A standard neural network layer does this: y = W @ x, where W is a matrix of float32 weights and x is the input vector. Each element of the output requires multiplying every weight by the corresponding input and summing. For a 256x64 matrix, that is 16,384 float multiplies per layer.

On a microcontroller without an FPU, a single float multiply takes 10-50 clock cycles. On a $2 chip running at 160 MHz, this becomes the bottleneck that makes neural networks impractical.

The ternary solution

What if every weight is restricted to just three values: -1, 0, or +1?

Then the multiply becomes:

Weight Operation Cost
+1 y += x[i] 1 add
-1 y -= x[i] 1 subtract
0 skip 0

Zero float multiplies.
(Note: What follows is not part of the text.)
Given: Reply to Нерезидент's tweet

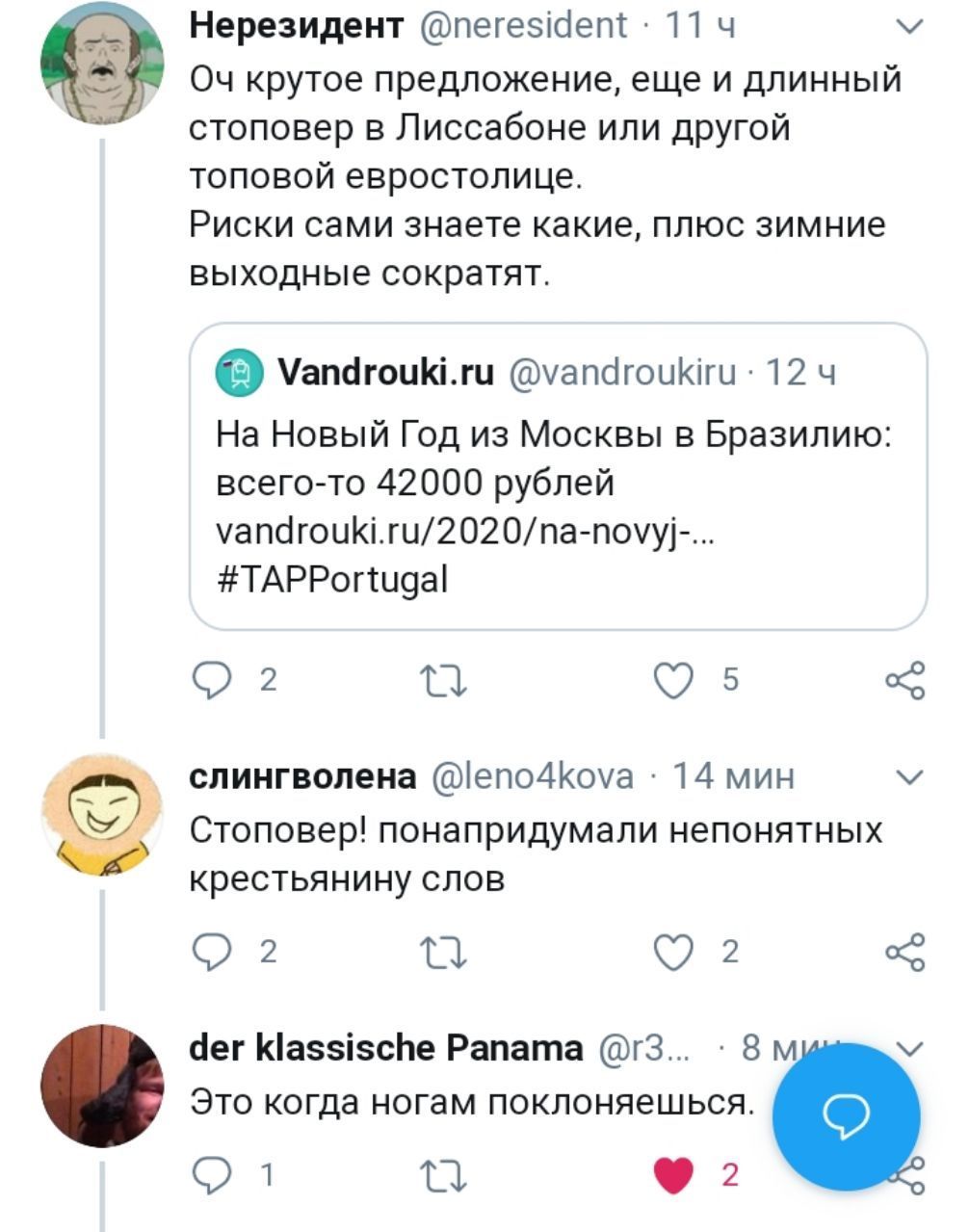Looking at the screenshot, I should (x=210, y=681).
The entire matrix-vector product is pure addition and subtraction. On an MCU, an add/subtract is 1 cycle. The speedup compared to float multiply is 10-50x.

How it works in ATOME

for (int i = 0; i < cols; ++i) {
    int8_t w = atome_unpack_trit(packed, row_offset + i);
    if (w == 1)       acc += x[i];
    else if (w == -1) acc -= x[i];
    /* w == 0: skip */
}
out[j] = acc * scale;

The only float multiply is the final scale factor — one per output element, not one per weight.
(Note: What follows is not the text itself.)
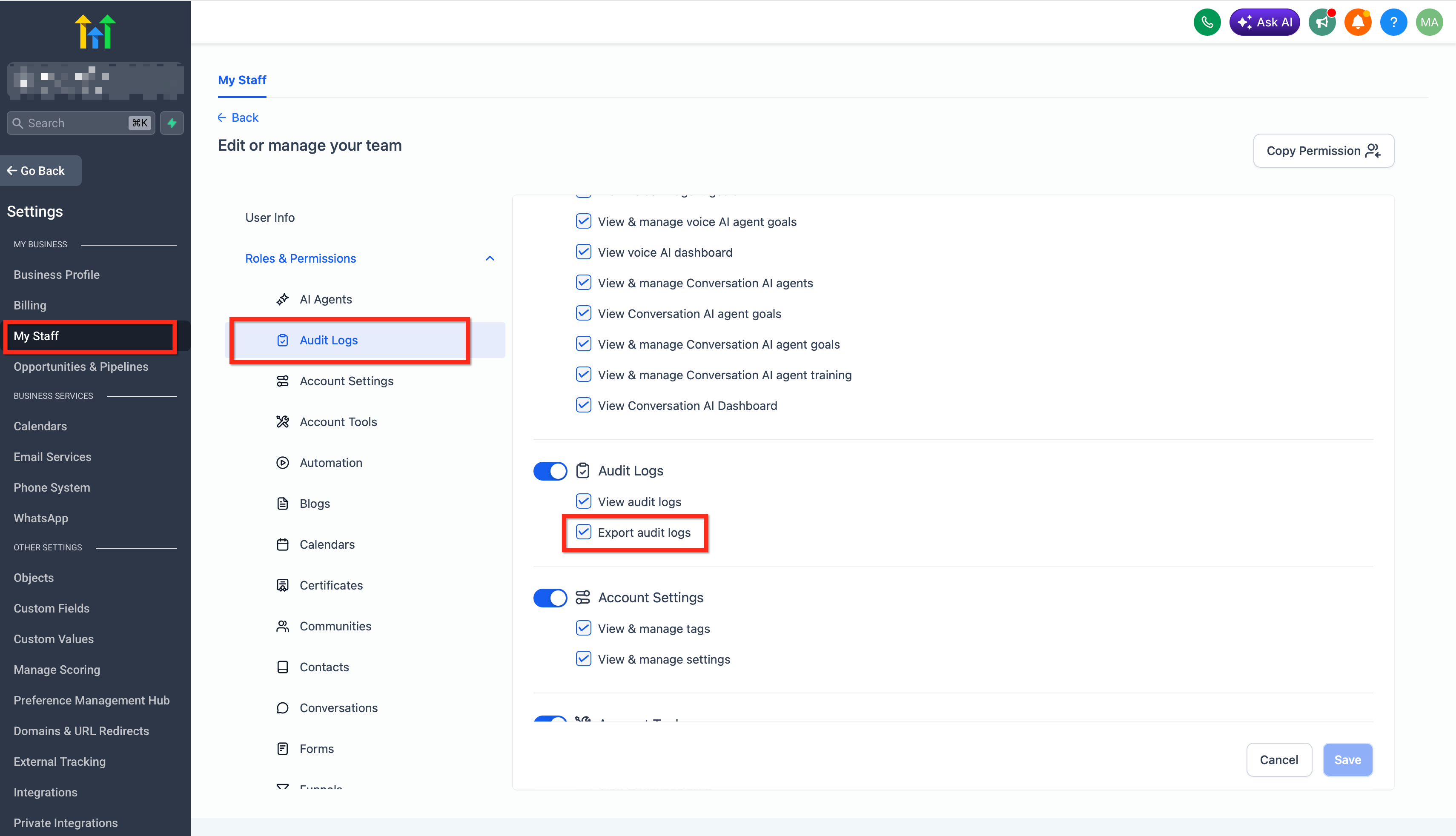The height and width of the screenshot is (836, 1456).
Task: Collapse the Roles & Permissions section
Action: (x=490, y=258)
2-bit packing: 4x compression

Since each weight has only 3 possible values, it fits in 2 bits:

  • 00 = 0
  • 01 = +1
  • 11 = -1

Four weights per byte. A 256x64 weight matrix takes just 4,096 bytes instead of 65,536 bytes (float32) or 16,384 bytes (int8). This is critical for fitting models into MCU flash.

The scale factor

During training, ternary weights are derived from full-precision weights using a sign function plus a learned scale:

ternary_W = sign(W) * scale

Where scale = mean(|W|) (the average absolute value). This single float per weight matrix preserves the magnitude information that the signs alone would lose.

Does it actually work?

Yes. Research has shown that ternary and binary neural networks can achieve surprisingly good performance:

  • BitNet (Microsoft, 2023) showed ternary weights match full-precision at scale
  • Ternary Weight Networks (Li et al., 2016) demonstrated the approach on ImageNet
  • ATOME's own model produces identical outputs between Python (full training framework) and C (ternary-only inference), verified on all test inputs

The key insight: neural networks are surprisingly tolerant of weight quantization. Most of the information is in the sign pattern, not the magnitude.

Where ternary shines

  • MCUs without FPU: eliminates the float multiply bottleneck entirely
  • Memory-constrained devices: 4x compression vs int8, 16x vs float32
  • Battery-powered devices: fewer cycles per inference = longer battery life
  • High-throughput sensors: can run inference on every reading, not just sampled ones

Where ternary struggles

  • Large models: at billions of parameters, the accuracy gap narrows but doesn't disappear
  • Fine-grained tasks: tasks requiring very precise numerical reasoning lose more from quantization
  • Training: ternary training requires special techniques (straight-through estimator, learned scales)

ATOME focuses on the sweet spot: small models (10K–500K parameters) on microcontrollers where ternary's advantages are overwhelming.